# Job:
Reproduce the material from the line with "This screenshot has height=834, width=593." through the line with "(x=107, y=259)", both included, keeping the request text unchanged and multiplying each click coordinate in the answers by 1.6, rounding to whole numbers with halves rounded up. Give only those lines.

# Information provided:
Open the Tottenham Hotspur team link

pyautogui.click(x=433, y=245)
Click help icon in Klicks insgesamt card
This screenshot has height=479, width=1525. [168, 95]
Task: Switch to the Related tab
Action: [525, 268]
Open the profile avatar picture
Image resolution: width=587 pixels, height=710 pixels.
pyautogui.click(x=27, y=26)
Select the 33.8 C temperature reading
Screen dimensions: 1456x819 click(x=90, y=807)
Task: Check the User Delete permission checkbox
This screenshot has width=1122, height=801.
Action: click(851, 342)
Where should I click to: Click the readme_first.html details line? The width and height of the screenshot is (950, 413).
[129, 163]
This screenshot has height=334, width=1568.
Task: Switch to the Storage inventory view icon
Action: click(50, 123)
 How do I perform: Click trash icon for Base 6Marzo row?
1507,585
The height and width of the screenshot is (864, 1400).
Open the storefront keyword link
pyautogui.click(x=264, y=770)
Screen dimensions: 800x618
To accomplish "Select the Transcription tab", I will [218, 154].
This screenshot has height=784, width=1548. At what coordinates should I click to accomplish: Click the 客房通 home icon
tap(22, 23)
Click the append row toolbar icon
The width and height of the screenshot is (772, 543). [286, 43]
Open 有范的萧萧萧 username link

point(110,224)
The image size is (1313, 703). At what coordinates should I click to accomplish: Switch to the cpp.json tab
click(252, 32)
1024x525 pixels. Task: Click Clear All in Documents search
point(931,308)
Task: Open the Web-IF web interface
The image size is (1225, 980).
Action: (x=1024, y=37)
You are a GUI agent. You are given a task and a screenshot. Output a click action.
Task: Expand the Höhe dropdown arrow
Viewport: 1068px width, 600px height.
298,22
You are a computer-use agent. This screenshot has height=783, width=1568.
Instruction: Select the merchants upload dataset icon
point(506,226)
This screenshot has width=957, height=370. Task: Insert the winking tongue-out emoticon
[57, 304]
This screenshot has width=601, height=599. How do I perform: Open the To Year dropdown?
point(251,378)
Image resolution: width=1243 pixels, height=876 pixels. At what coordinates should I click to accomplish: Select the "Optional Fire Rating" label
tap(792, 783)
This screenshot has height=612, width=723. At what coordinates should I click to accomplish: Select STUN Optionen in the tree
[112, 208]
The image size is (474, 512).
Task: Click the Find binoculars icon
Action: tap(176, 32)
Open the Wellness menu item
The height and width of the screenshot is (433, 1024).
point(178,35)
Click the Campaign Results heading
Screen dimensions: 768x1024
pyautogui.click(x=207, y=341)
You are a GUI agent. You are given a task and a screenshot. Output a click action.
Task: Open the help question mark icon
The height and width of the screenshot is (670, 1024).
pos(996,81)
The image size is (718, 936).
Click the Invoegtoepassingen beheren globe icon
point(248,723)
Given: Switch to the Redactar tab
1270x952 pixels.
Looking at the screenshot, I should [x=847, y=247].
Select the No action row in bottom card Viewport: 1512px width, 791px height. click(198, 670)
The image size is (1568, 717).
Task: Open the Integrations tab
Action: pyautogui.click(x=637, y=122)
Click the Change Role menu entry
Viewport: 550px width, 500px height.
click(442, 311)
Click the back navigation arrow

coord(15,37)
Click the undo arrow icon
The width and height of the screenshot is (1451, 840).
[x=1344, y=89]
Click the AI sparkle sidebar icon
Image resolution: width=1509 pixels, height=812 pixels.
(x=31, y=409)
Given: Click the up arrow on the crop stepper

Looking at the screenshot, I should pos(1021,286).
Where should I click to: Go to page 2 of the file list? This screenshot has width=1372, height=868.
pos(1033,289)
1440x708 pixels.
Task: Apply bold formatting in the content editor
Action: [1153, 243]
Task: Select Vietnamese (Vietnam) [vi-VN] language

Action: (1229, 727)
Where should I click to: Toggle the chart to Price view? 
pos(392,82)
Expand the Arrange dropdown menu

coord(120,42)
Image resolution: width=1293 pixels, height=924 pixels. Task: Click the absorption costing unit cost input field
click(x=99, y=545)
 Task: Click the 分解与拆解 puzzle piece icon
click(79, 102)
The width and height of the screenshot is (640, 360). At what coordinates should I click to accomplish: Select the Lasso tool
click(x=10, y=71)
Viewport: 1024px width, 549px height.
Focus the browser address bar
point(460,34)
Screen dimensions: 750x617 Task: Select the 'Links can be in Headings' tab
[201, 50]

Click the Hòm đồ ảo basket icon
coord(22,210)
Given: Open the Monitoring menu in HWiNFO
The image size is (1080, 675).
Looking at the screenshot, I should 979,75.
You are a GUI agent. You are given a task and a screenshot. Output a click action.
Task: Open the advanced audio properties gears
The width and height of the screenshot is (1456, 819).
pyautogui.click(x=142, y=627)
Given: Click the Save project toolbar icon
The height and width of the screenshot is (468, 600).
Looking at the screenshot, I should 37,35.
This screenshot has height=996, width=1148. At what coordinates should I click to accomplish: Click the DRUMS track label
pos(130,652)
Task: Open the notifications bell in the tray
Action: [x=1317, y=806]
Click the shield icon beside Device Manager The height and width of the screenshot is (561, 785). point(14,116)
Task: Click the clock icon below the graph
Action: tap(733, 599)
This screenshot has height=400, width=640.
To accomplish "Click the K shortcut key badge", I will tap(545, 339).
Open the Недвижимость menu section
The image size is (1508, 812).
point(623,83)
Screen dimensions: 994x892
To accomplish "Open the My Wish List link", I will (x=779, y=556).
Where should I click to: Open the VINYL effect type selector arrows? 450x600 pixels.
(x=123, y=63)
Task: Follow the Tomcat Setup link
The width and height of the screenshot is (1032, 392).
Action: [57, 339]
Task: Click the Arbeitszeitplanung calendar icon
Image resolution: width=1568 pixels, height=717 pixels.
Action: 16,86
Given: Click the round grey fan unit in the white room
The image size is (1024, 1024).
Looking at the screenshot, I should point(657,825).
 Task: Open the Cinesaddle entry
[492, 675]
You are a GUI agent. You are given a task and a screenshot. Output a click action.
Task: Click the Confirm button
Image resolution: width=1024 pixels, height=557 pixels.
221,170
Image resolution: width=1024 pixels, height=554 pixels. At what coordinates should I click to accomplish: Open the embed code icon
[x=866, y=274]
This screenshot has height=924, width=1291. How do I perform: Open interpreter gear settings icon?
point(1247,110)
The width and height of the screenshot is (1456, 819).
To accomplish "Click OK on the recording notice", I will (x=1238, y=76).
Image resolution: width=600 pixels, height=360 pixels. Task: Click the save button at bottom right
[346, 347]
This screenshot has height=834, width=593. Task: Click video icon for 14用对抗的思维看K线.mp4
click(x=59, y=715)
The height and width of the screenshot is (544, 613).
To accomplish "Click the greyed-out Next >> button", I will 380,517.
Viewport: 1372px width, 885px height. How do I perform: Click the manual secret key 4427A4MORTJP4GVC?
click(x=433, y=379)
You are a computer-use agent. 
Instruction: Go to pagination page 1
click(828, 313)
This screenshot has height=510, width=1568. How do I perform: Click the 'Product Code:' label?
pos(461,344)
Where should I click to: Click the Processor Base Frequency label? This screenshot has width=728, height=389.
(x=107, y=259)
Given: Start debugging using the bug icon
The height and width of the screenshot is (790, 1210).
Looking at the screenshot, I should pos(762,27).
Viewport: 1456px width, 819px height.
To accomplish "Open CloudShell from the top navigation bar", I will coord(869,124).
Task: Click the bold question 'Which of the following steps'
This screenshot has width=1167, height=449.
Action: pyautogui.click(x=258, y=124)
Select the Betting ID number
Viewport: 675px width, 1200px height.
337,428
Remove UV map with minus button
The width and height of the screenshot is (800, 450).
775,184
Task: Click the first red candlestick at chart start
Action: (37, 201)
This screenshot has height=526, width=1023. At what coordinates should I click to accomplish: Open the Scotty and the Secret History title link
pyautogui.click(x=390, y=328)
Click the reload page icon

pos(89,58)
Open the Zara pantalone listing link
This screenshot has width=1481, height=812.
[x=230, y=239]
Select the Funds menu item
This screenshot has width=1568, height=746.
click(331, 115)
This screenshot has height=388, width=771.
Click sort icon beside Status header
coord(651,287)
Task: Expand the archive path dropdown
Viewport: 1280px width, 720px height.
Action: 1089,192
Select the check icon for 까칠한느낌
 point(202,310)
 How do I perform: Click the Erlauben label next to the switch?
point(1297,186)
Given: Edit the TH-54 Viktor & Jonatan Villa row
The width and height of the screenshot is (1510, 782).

# Full answer:
This screenshot has height=834, width=593. Task: Click video icon for 14用对抗的思维看K线.mp4
click(x=94, y=1144)
The height and width of the screenshot is (544, 613).
To accomplish "Click the greyed-out Next >> button", I will 608,827.
Viewport: 1372px width, 885px height. How do I perform: Click the manual secret key 4427A4MORTJP4GVC?
click(x=693, y=606)
You are a computer-use agent. 
Instruction: Go to pagination page 1
click(1325, 501)
This screenshot has height=510, width=1568. How do I perform: Click the 'Product Code:' label?
pos(738,550)
Where should I click to: Click the Processor Base Frequency label? This screenshot has width=728, height=389.
(x=171, y=414)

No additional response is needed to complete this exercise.